* [Exercise prompt]: Can you rewrite the items from the line with "This screenshot has width=1280, height=853." through the end of the items, keeping each request and adding -89 to every coordinate in the answers? Leave the pictures out.

* [Supplied material]:
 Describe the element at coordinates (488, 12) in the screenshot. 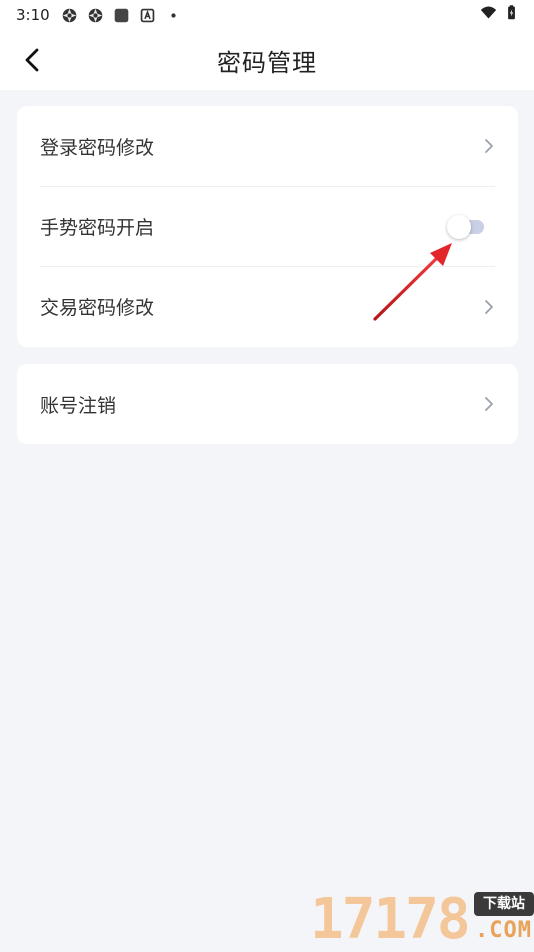

I see `wifi-icon` at that location.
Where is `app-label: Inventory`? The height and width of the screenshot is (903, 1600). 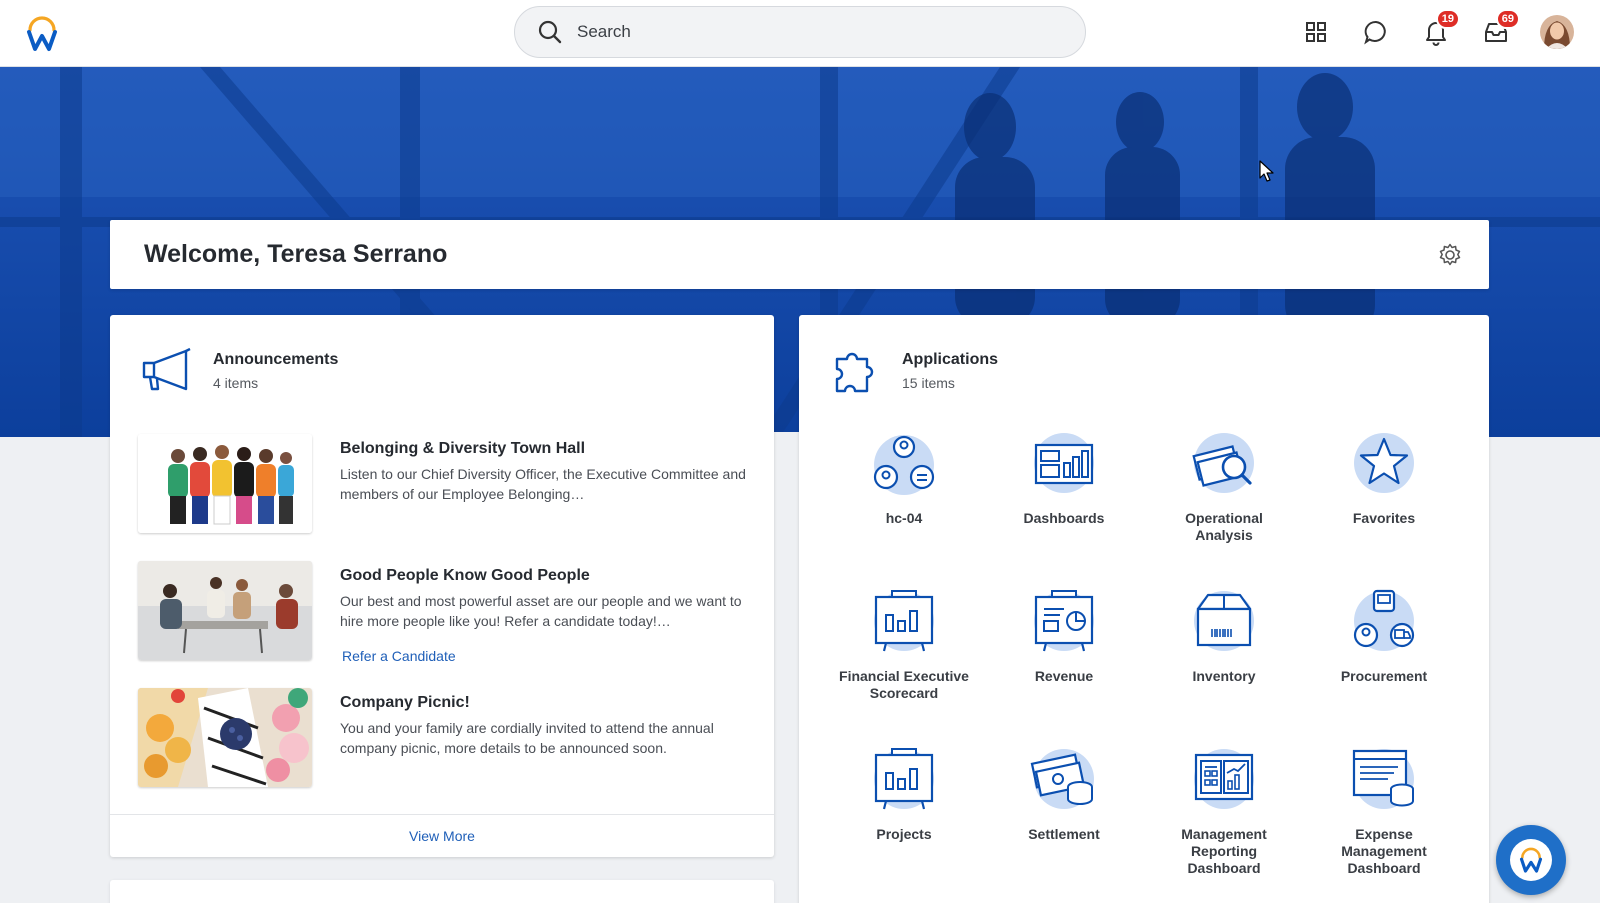 app-label: Inventory is located at coordinates (1224, 676).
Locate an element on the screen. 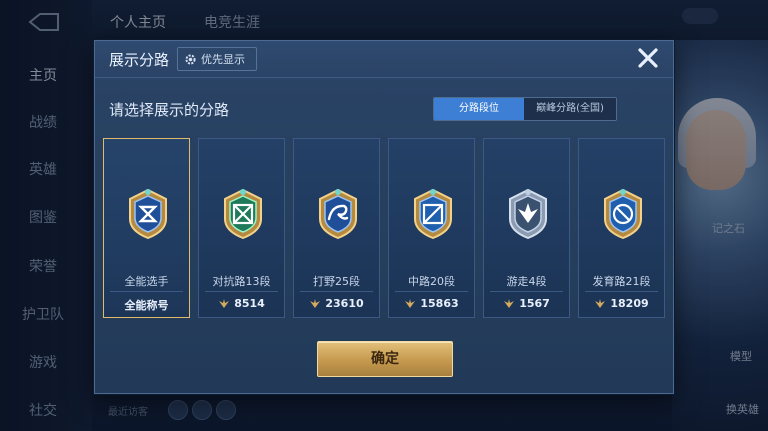  lane-card-roam: 游走4段 1567 is located at coordinates (526, 228).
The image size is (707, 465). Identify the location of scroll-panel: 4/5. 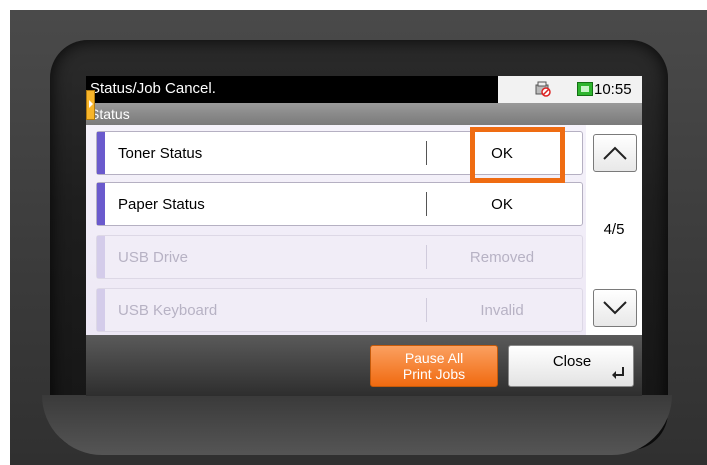
(614, 230).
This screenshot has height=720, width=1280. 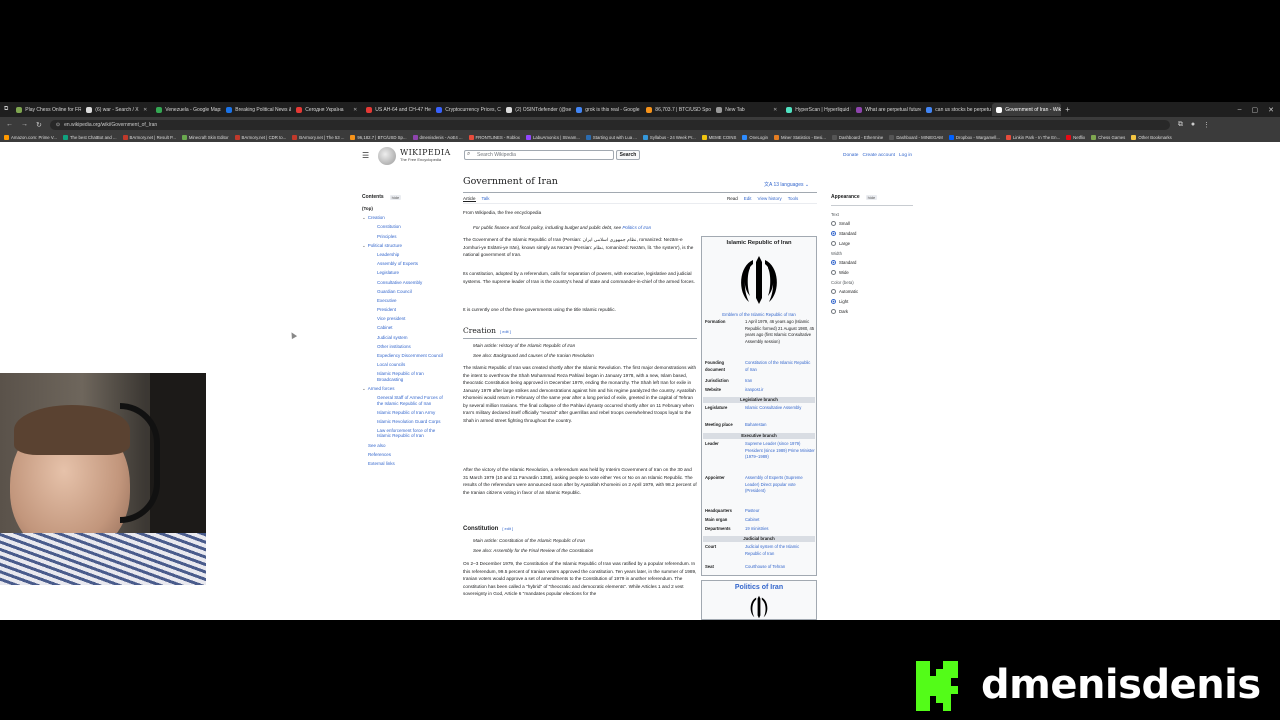 I want to click on row-value: Islamic Consultative Assembly, so click(x=773, y=408).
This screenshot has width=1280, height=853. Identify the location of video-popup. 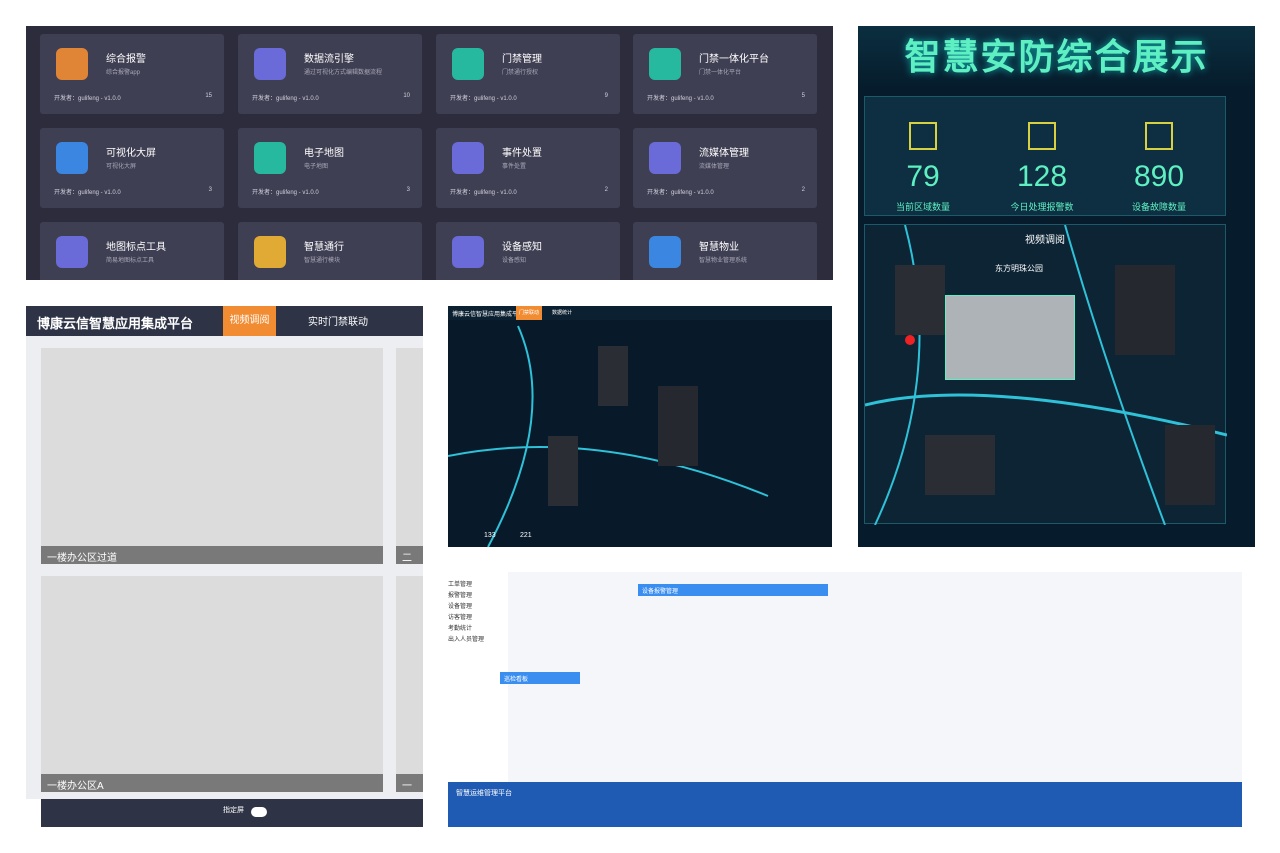
(1010, 338).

* [Result of the exercise]:
This screenshot has width=1280, height=853. Identify the location of video-popup. 
(921, 249).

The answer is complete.